Let $G$ be a group of "diagonal sign matrices $(g)$", i.e. a diagonal matrix with diagonal entries in $\{-1,1\}$. So $G$ is of cardinality $2^n$. For example: $$g = \begin{bmatrix}1 & 0 &0 \\0 & -1 & 0 \\0 & 0 & 1 \end{bmatrix}$$
Define $$P(X) = \frac{1}{2^n}\sum_{g\in G} gXg^T$$ with $X\in \mathbf{R}^{n\times n}$
My question: How to show $P$ is self-adjont?

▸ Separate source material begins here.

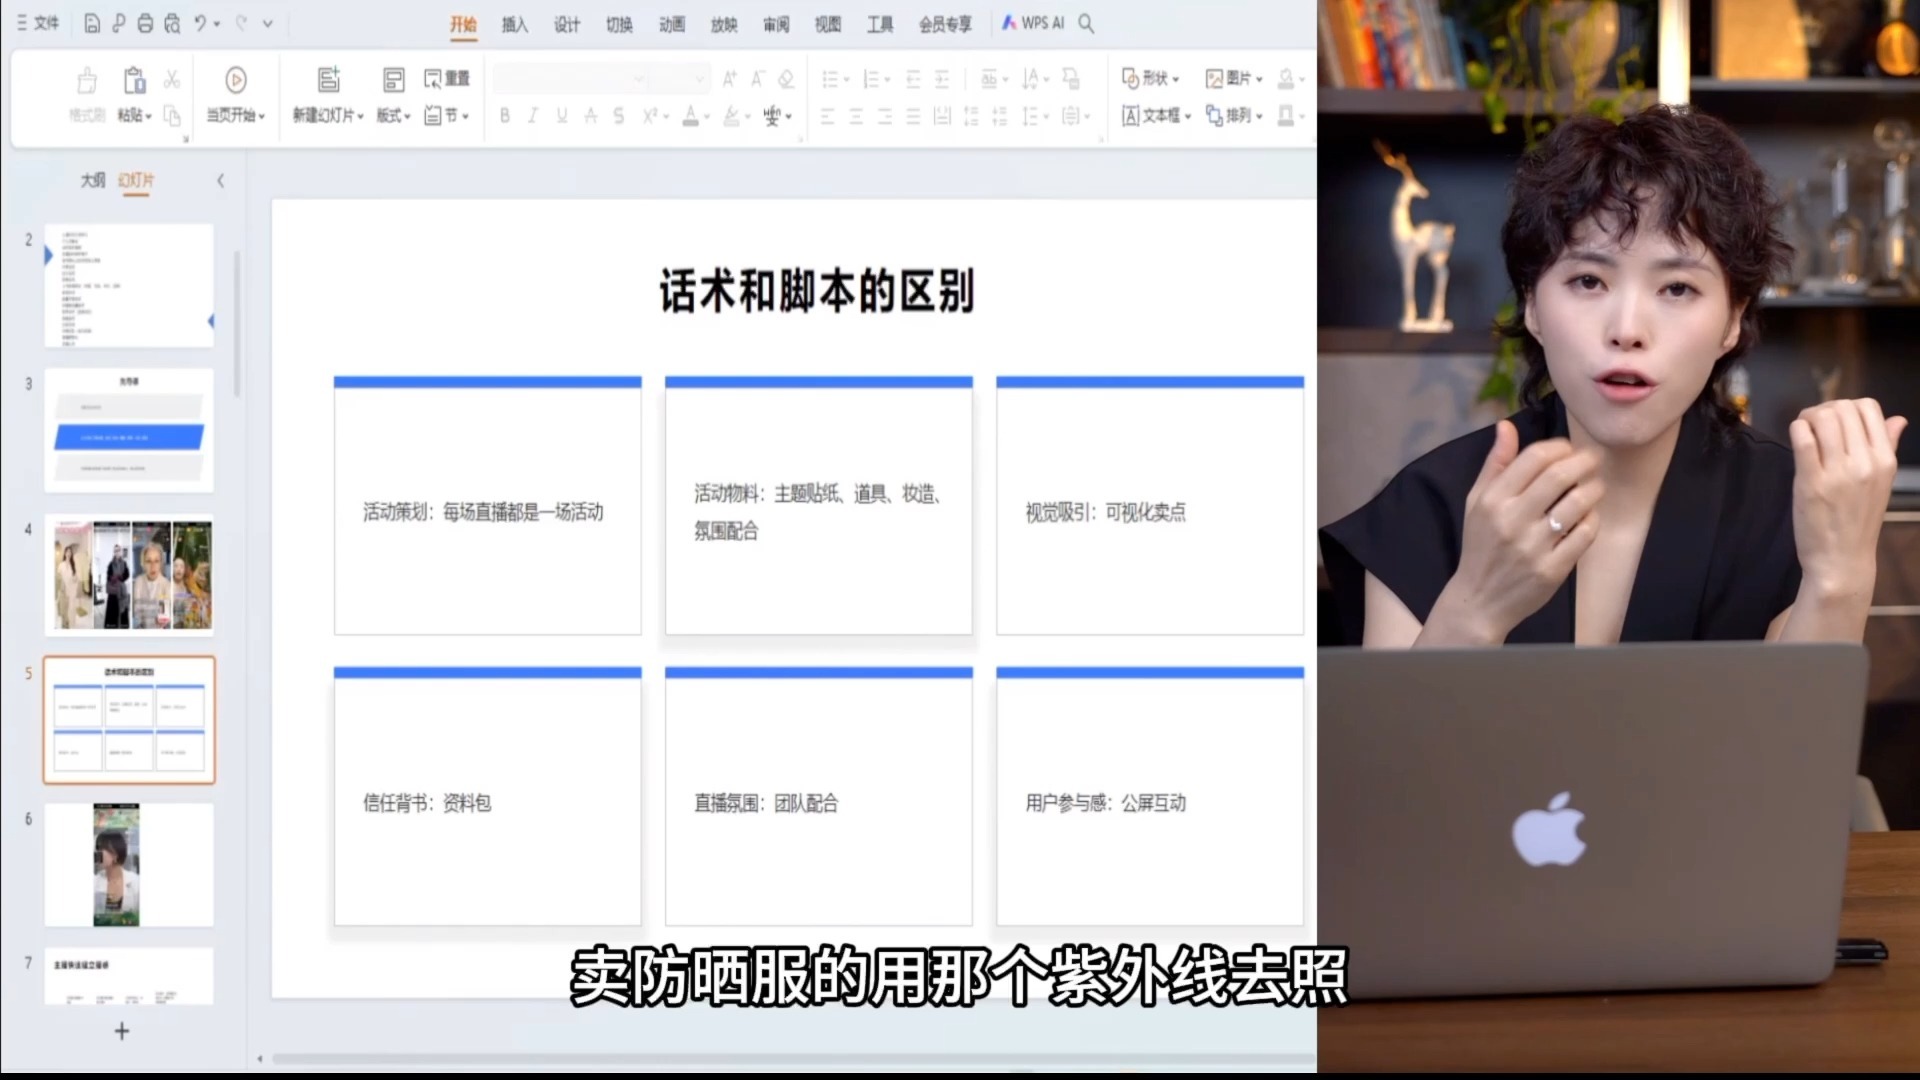This screenshot has width=1920, height=1080.
Task: Open the search magnifier icon
Action: click(x=1086, y=24)

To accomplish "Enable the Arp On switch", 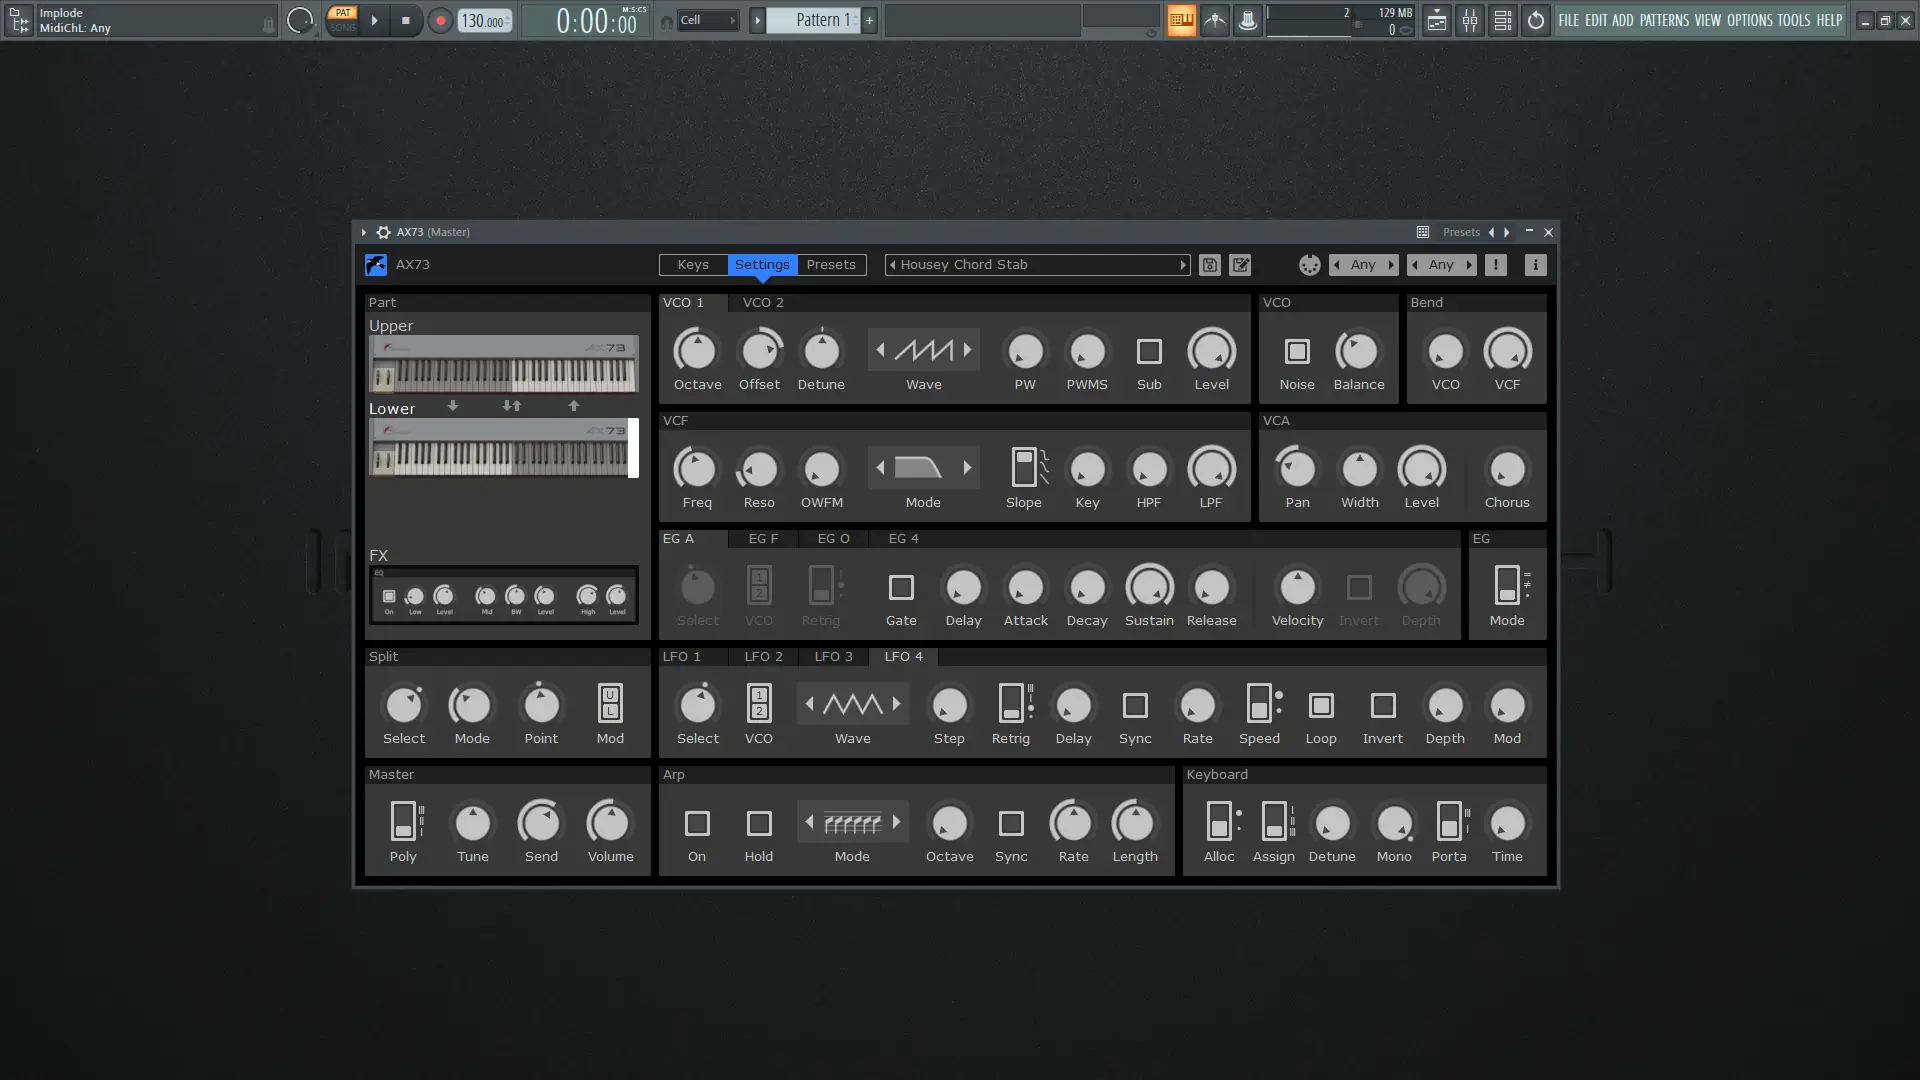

So, obviously we have to show $P^T=P$:
$$P^T = \big(\frac{1}{2^n}\sum_{g\in G} gXg^T\big)^T = \frac{1}{2^n}\sum_{g\in G} \big(gXg^T\big)^T=\frac{1}{2^n}\sum_{g\in G} gX^Tg^T$$
How to go a step further?
http://arxiv.org/abs/1403.4914 (p.1326)
Choose some $h\in G$ and fix $X$. Then \begin{equation} hP(X)h^T = \frac{1}{2^n} \sum_{g\in G} hgXg^Th^T = \frac{1}{2^n} \sum_{g\in G} (hg)X(hg)^T = P(X). \end{equation} So we have \begin{equation} P(P(X)) = \frac{1}{2^n}\sum_{g\in G} gP(X)g^T = \frac{1}{2^n}\sum_{g\in G} P(X) = P(X), \end{equation} meaning that $P$ is idempotent. Some similar trickery will show that $PP^T = P^T$ and that $P^T P=P^T$. The fact that $PP^T = P^TP$ means that $P$ is a normal operator, and you can find arguments (e.g., here or here) showing that all normal, idempotent operators are self-adjoint.